• _WHAT YOU HAVE TO DO_:
An exact copy is required of every line from the one with "Open a new tab button" through the end of the data below, and the pictures must stay out of it.

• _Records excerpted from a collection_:
==================================================

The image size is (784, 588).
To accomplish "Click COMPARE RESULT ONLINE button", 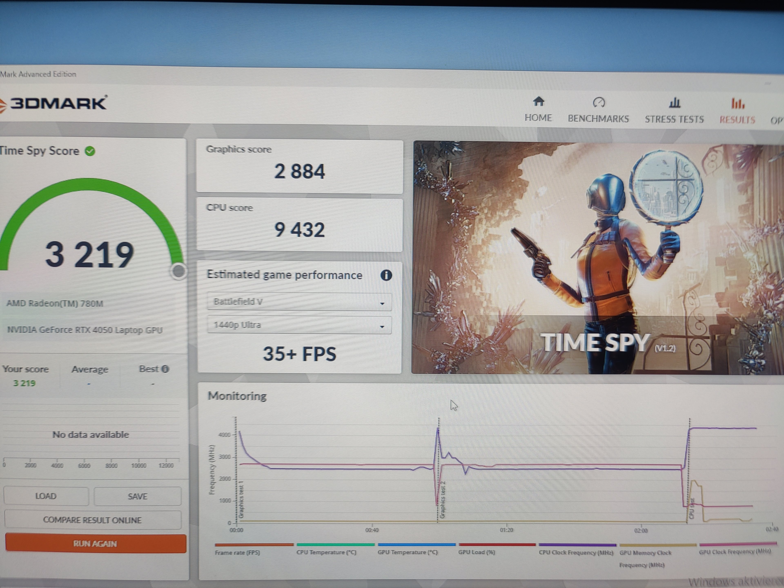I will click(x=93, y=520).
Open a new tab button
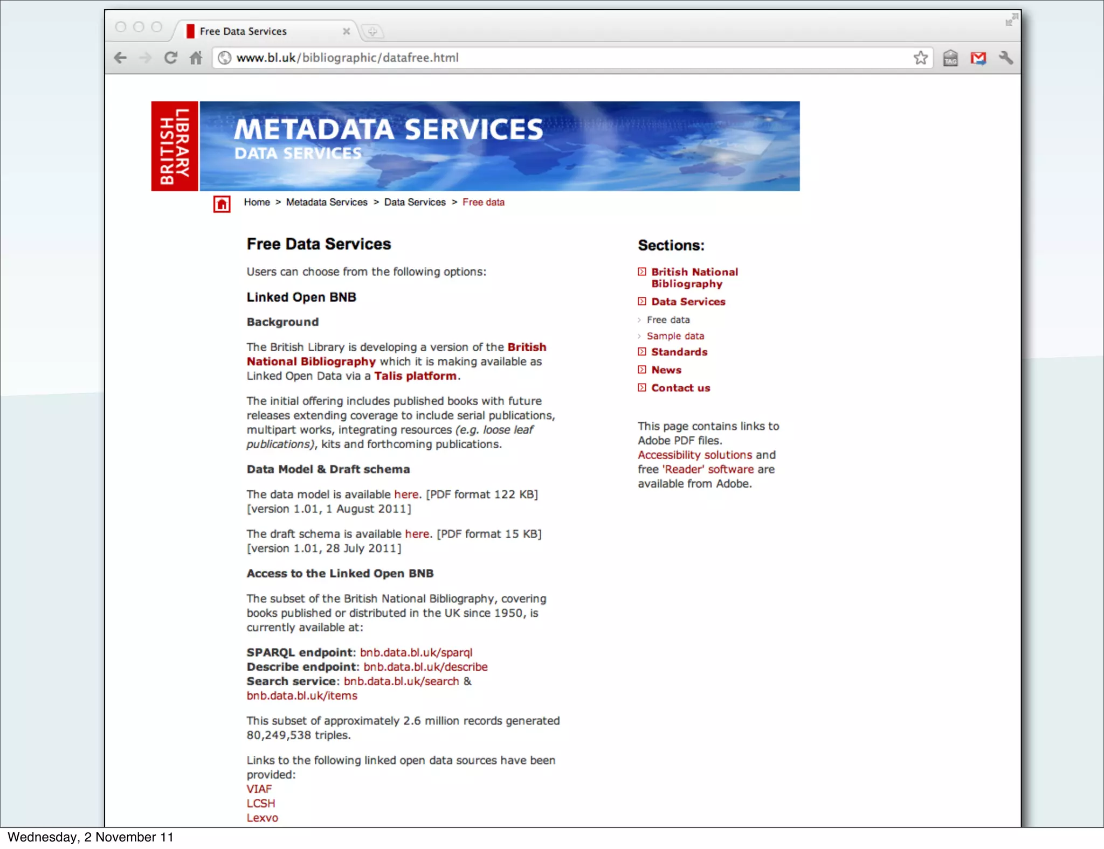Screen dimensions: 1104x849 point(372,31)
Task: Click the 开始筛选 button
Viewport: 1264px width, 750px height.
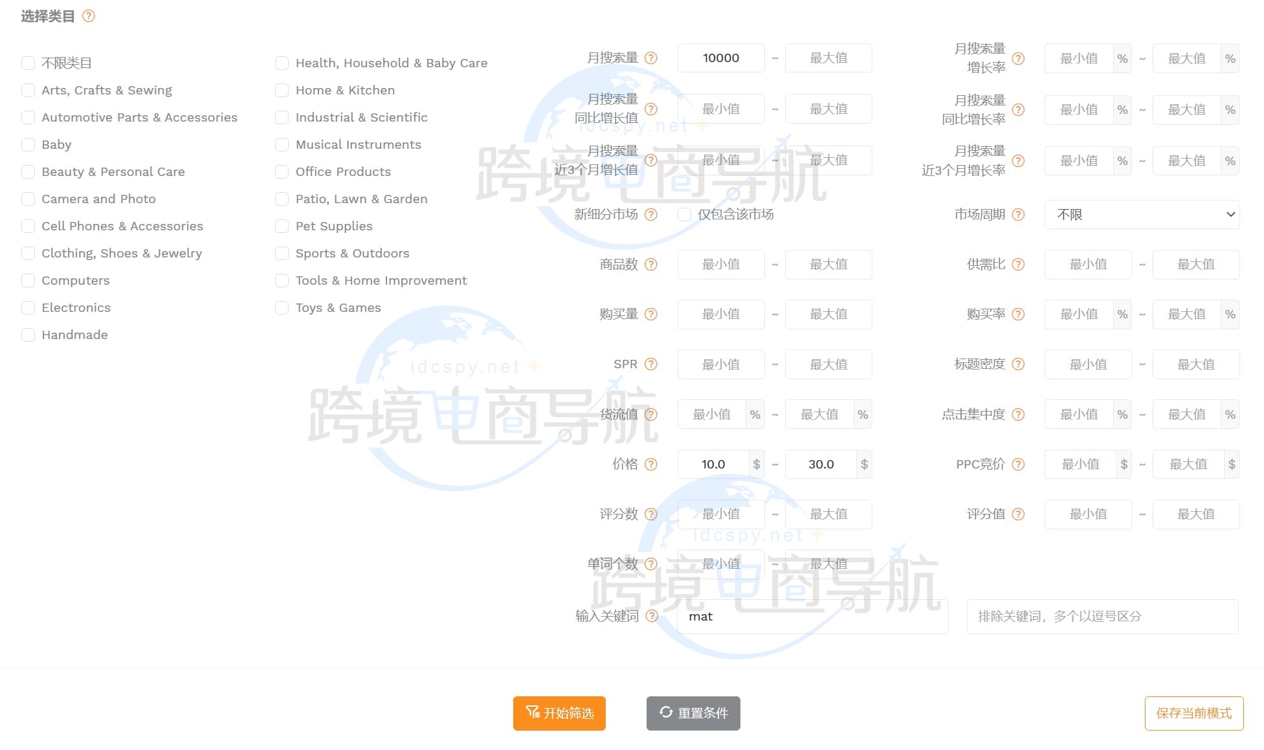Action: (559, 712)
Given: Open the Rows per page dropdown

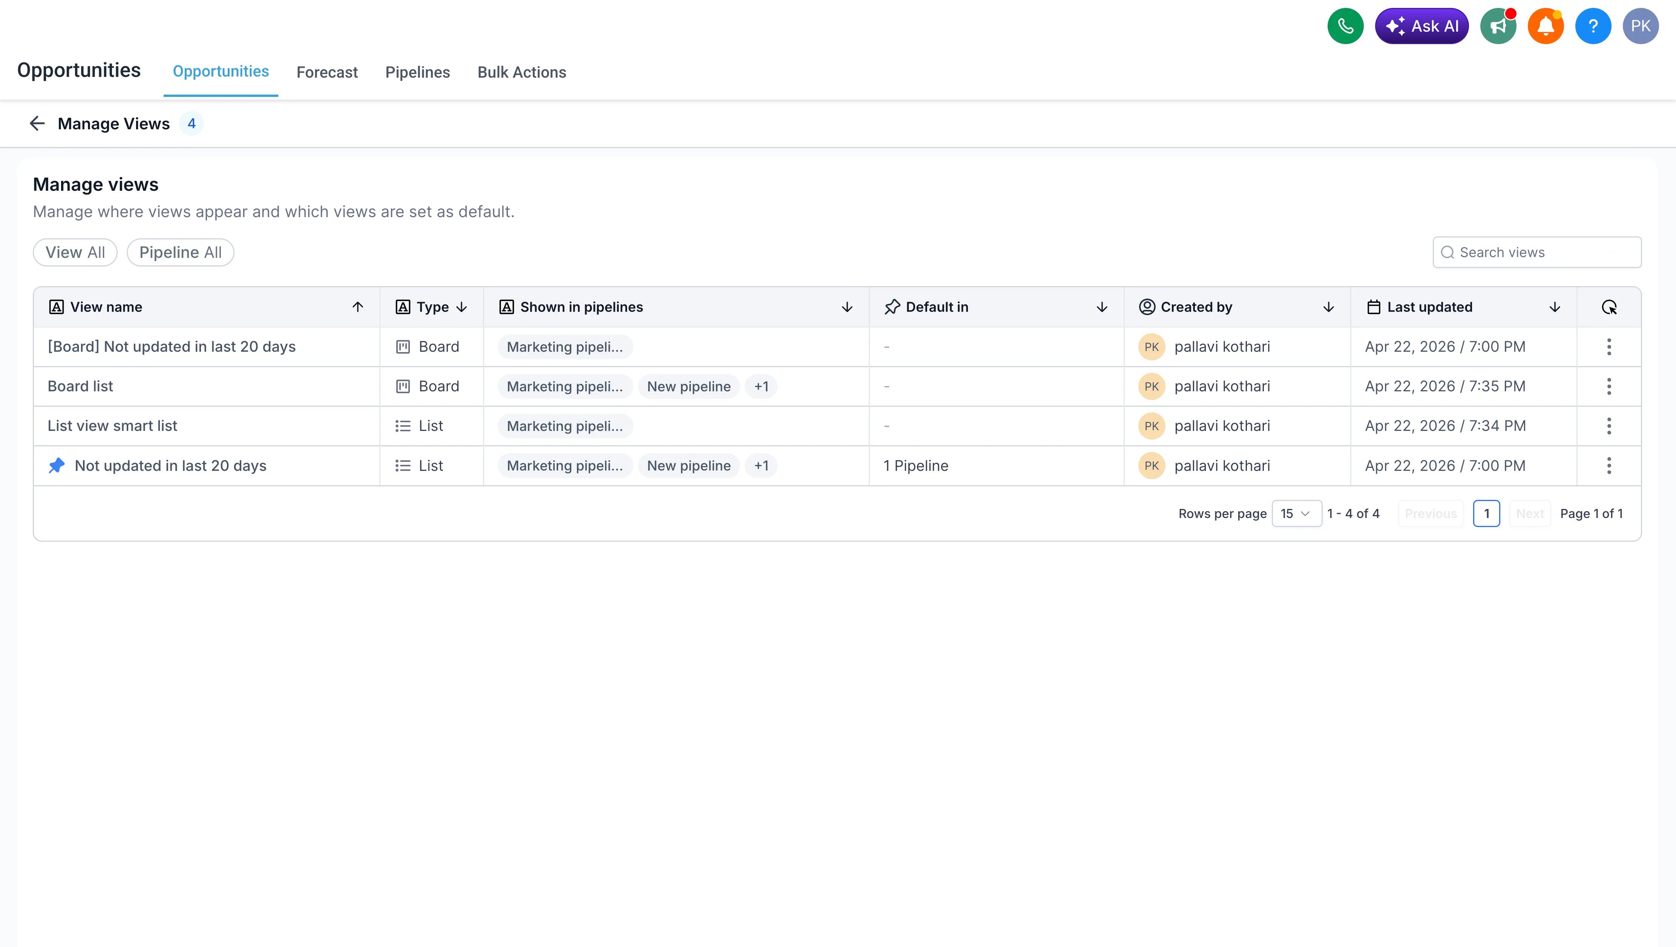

==================================================

• _EXPECTED ANSWER_:
Open a new tab button
Screen dimensions: 1104x849 point(372,31)
Task: Click the 开始筛选 button
Viewport: 1264px width, 750px height.
Action: (559, 712)
Given: Open the Rows per page dropdown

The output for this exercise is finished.